The Toyota IMV platform is an automobile platform for SUVs, pickups/light trucks and passenger cars from Toyota. The name "IMV" stands for "Innovative International Multi-purpose Vehicle". It uses a ladder frame chassis construction.

IMV platform-based vehicles are either rear-wheel drive or four-wheel drive (can be either full-time or rear-based part-time). The front suspension is independent double-wishbone, while the rear suspension is half-dependent. Engines are mounted longitudinally.

History 
The IMV Project was first announced by Toyota in 2002. The project aimed to develop and produce pickup trucks, a minivan and an SUV outside Japan to reduce costs. The vehicles were released in 2004 as the seventh-generation Hilux, first-generation Innova and first-generation Fortuner respectively.

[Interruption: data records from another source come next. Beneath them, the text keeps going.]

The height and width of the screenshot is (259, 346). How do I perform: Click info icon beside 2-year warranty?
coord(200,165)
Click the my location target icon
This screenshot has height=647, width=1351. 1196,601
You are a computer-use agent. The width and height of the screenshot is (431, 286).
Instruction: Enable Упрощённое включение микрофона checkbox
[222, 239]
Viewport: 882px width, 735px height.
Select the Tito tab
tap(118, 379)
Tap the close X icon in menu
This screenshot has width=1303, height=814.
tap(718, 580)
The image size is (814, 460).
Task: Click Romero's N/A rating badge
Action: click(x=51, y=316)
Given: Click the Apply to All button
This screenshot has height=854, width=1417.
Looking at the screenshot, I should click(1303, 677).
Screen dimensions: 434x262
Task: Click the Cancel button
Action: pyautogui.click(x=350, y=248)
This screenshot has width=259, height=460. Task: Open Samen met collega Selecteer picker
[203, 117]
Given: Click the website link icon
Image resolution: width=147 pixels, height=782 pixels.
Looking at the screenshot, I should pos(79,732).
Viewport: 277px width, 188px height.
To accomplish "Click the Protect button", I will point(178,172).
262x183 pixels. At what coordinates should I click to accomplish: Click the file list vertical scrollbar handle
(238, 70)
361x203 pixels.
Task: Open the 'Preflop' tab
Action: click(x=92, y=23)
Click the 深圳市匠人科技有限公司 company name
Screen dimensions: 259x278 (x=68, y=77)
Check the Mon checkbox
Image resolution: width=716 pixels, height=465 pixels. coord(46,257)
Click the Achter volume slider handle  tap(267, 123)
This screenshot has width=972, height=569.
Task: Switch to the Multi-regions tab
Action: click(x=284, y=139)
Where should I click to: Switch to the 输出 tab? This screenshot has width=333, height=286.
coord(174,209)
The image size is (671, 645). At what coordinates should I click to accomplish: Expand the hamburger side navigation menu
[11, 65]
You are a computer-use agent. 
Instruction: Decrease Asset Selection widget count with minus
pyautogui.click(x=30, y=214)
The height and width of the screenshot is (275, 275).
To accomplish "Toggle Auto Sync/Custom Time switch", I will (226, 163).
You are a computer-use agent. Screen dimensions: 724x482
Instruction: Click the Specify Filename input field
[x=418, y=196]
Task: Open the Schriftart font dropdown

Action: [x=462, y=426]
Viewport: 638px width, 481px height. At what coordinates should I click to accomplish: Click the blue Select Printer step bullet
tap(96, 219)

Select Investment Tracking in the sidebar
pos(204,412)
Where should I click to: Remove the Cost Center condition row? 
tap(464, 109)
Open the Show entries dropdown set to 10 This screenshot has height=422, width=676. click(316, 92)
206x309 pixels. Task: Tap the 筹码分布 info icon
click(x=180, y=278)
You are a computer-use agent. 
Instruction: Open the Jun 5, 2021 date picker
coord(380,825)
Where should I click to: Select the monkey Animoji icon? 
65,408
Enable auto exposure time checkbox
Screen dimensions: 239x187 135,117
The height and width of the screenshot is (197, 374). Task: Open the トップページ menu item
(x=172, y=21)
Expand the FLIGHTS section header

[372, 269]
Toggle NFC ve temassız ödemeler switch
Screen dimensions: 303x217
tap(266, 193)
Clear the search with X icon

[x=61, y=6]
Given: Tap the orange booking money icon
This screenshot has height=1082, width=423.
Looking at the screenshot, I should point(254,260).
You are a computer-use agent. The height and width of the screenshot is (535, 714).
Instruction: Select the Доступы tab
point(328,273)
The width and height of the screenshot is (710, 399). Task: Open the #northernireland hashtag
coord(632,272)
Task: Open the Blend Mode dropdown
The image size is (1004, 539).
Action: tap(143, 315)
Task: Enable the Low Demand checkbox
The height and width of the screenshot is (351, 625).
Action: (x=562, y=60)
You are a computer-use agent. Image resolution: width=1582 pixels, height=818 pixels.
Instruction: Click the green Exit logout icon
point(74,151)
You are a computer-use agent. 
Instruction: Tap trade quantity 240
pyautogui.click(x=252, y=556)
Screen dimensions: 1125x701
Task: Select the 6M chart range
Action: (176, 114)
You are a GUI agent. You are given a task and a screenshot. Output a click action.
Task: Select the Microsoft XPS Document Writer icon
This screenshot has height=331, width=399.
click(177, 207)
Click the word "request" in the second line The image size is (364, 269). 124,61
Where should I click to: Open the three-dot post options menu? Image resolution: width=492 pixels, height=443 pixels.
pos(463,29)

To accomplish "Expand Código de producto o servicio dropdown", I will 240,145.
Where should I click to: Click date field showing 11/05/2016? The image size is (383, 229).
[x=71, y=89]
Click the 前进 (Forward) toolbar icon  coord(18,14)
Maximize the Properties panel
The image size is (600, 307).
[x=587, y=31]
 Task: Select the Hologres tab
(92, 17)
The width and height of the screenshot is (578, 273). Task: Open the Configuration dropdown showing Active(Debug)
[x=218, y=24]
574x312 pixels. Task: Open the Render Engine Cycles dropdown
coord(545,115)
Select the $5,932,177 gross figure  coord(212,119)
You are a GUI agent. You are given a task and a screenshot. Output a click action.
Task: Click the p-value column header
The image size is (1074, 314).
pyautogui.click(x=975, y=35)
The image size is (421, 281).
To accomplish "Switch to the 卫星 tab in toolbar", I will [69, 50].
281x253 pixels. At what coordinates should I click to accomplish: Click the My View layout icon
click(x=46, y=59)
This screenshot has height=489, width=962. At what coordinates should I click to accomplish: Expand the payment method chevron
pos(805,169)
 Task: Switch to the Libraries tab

Initial production of IMV vehicles were centered in Thailand, Indonesia, Argentina and South Africa, which would supply vehicles to countries in Asia, Europe, Africa, Oceania, Latin America and the Middle East in a complete form or by knock-down kits. The production of major components were divided, for example diesel engine production were centered in Thailand, petrol engines in Indonesia and manual transmissions in the Philippines and India.

Cumulative sales reached 1 million vehicles in 2006, 2 million in 2008, 3 million in 2009, 4 million in 2010, and 5 million in March 2012.

Applications 
 Toyota Hilux
 AN10/AN20/AN30 (2004–2015, also referred to as "IMV1"/"IMV2"/"IMV3")
 AN120/AN130 (2015–present)
 Toyota Fortuner/SW4/Hilux SW4
 AN50/AN60 (2005–2015, also referred to as "IMV4")
 AN150/AN160 (2015–present)
 Toyota Innova/Kijang Innova
 AN40 (2004–2015, also referred to as "IMV5")
 AN140 (2015–present)

IMV 0 

The IMV 0 is a single-cab pickup concept that was presented on 14 December 2022 in Thailand based on the IMV platform. It was designed and engineered by Toyota Daihatsu Engineering & Manufacturing (TDEM) in collaboration with Japanese and Australian engineering team. It is expected to be powered by a 2.4-litre 2GD-FTV diesel engine, and will be produced in 2023.